Vou tentar pinçar alguns trechos exemplares dessa boniteza.
Tecelagem
“Assim era um dia, o outro também: eu despertava, me enfiava no uniforme e no menino que me cabia, o café da manhã vinha a mim, eu e meu irmão indo pra escola, o caminho um sobe e desce que andava em nós; […]” (p. 9)
– Está aqui o que digo sobre a renda guipure: “no menino que me cabia” e “O caminho… que andava em nós”. E este acabamento vai percorrendo cada uma das páginas, adensando no ouvido; a história percorre por trás, como a pele que se entrevê pelo bordado, mas quem nos entorpece é a renda.
“Eu nem sabia ler a tristeza nas pessoas. Eu ainda errava no meu olhar. Mas aí eu me acerquei, no máximo de meu quieto, como se dizendo, Oi, eu tô aqui.” (p. 11)
– “No máximo do meu quieto”, num garoto de 7 anos, é um pequeno felino – um gatinho fofo – se avizinhando da primeira namorada. Amei.

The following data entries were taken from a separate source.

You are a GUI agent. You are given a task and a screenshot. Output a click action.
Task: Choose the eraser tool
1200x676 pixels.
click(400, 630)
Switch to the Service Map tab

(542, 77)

“De vez em quando a gente o via, abastecendo de água um recipiente, despejando alpiste, saindo e entrando da cozinha, manso, ele só ele.” (p. 26)
– “Ele só ele” não é apenas ele; é ele em toda a sua humanidade. Lindo.
“Ninguém tinha nascido em mim daquele jeito, e me habitado sem fazer força, e, assim, ela coincidia, do lado de fora, com aquela que ia dentro do meu pensamento.” (p. 73)
– É muito delicado falar assim do primeiro amor.
“Era um muito pra se ver, e eu não dava conta de me prender todo naquele acontecimento que se abria […]” (p. 75-76)
– O menino de 7 anos está eufórico, e é tanta euforia que o sistema nervoso tem que conter os estímulos pra não implodir. Bacana.
Pressentimentos
“Porque o menino logo atingiria o ponto do caminho onde o homem que ele seria o esperava.” (p. 17)
“- e, de repente, a realidade ondulara, substituindo aquela vivacidade pelo abatimento.” (p. 40)
“Apesar de estar ali, mexendo com a colher nas panelas, provando o caldo na palma da mão, atenta ao sal e aos temperos, a tia andava longe, eu podia sentir, a tia estava noutro degrau do mundo.” (p. 127)
“- aquele passeio pela cidade era uma hora final.” (p. 145)
– Quando se lê os textos de João, temos que estar pré-dispostos a ir e vir pela vida.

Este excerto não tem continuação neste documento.